I think I should add a film SLR and see if I will use it more than the DSLRs. Or perhaps LF and see if I think I can afford to use it more than the cell phones.
 
As digital has-and is-improving in leaps and bounds, and film is in its 'death throws', it became an easy ( if in some ways regretable ) decision!
 
For me the war is over and digital won. The lower costs and greater convenience of digital blossomed just in time for my retirement.
 
Gravitating back toward film again.. There's something about the pictures that I can't seem to get with a digital camera. It's not that film is superior, it's got its flaws, but I just like it better for people pictures. Maybe it's because it reminds me of shooting with a clunker SLR in the seventies..
 
Lately, if I do a "photo walkabout", that is, for "art", I use film (Fuji 690 or M2). If I'm shooting around friends/family, it's generally digital (M8 / DLUX4 / etc).

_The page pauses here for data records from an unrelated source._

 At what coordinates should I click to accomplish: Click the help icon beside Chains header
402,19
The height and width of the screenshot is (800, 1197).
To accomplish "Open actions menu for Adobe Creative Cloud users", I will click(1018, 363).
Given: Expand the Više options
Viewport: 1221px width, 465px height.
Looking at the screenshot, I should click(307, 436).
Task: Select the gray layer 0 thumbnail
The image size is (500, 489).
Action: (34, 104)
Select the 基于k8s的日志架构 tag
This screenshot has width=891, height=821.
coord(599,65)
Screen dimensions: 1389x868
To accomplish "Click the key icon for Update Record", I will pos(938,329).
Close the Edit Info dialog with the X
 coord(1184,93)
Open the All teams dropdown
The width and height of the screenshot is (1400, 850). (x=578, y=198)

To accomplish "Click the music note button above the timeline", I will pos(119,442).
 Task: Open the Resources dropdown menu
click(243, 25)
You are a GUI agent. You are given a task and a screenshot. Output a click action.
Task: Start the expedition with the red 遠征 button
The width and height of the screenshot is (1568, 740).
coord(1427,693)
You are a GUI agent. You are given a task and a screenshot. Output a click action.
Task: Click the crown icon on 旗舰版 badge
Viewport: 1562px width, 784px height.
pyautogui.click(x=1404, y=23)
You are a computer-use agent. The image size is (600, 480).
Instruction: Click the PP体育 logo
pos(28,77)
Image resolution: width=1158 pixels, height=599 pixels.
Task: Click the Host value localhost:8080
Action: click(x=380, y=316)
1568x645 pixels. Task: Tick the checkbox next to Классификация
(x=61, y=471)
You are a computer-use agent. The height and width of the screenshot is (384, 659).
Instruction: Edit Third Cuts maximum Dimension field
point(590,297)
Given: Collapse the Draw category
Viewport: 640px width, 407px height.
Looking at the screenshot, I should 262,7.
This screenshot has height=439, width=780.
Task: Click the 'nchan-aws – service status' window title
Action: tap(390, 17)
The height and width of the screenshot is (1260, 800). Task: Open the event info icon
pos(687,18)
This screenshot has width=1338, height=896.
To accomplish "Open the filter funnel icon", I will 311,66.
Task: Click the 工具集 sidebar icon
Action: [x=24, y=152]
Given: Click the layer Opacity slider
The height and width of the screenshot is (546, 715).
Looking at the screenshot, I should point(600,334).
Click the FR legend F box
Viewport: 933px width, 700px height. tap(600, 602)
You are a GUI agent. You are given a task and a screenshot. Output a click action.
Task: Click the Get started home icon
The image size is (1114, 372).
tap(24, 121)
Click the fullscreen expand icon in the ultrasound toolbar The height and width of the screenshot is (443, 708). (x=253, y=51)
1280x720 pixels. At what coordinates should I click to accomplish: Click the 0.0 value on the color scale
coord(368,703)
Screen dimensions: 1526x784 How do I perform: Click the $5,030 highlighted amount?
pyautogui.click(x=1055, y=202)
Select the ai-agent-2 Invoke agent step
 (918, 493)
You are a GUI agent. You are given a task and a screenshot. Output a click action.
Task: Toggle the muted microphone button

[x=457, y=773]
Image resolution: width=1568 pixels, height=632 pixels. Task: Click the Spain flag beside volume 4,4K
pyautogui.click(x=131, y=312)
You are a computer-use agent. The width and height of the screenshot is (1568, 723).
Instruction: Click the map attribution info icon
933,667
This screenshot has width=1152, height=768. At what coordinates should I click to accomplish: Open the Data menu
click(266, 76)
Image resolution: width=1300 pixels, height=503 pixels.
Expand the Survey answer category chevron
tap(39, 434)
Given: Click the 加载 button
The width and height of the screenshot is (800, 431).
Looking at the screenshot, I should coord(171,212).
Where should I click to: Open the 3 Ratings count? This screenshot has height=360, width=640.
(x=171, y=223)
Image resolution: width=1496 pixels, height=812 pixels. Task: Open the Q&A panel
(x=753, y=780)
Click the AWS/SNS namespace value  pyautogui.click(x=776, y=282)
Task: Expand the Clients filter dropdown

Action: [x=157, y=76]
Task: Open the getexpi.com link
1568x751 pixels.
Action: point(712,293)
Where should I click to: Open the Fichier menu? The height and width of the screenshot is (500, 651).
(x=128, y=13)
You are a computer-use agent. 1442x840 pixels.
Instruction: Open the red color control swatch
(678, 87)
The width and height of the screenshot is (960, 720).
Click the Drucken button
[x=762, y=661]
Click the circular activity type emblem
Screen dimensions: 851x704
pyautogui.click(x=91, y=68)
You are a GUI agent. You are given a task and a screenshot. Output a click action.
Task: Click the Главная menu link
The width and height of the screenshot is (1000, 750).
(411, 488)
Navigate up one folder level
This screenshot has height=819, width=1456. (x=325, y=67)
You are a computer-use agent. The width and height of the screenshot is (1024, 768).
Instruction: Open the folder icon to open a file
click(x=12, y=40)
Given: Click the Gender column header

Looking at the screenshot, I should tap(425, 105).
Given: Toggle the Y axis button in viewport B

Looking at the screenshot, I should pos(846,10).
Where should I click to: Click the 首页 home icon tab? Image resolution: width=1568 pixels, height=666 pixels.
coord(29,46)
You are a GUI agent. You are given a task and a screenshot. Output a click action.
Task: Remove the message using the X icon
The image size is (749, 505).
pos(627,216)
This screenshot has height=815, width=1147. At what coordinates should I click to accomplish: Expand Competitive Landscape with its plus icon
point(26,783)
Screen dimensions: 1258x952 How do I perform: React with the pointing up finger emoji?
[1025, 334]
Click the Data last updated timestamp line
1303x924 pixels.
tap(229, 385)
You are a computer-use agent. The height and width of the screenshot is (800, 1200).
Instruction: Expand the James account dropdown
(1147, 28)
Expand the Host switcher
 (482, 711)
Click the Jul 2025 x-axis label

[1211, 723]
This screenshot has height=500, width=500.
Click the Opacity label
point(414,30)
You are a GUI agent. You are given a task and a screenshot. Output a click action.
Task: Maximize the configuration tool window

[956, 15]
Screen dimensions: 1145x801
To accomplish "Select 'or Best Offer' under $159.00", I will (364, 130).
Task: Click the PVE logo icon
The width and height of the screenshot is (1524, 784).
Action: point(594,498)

But I have to admit over the last 10+ years, it's been mostly digital.
 
The question may well have been:
Of those earning a living from photography, does anyone shoot film, and if so, what % and what is the subject matter. <2% at a guess

Most working photograhers have left film in the gutter. I don't know any who still have film cameras even (some landscape photographers not withstanding). This is a niche market, even more so RF film cameras.

Film is for personal projects only; clients aren't interested in waiting a week to see results!
 
The question may well have been:
Of those earning a living from photography, does anyone shoot film, and if so, what % and what is the subject matter. <2% at a guess

Most working photograhers have left film in the gutter. I don't know any who still have film cameras even (some landscape photographers not withstanding). This is a niche market, even more so RF film cameras.

Film is for personal projects only; clients aren't interested in waiting a week to see results!


A week? What kind of lab takes a week? My mom and pop shop only takes an hour!:) Takes me that long to batch process all the digital images I shoot and I hate computer work, I would much rather be making images.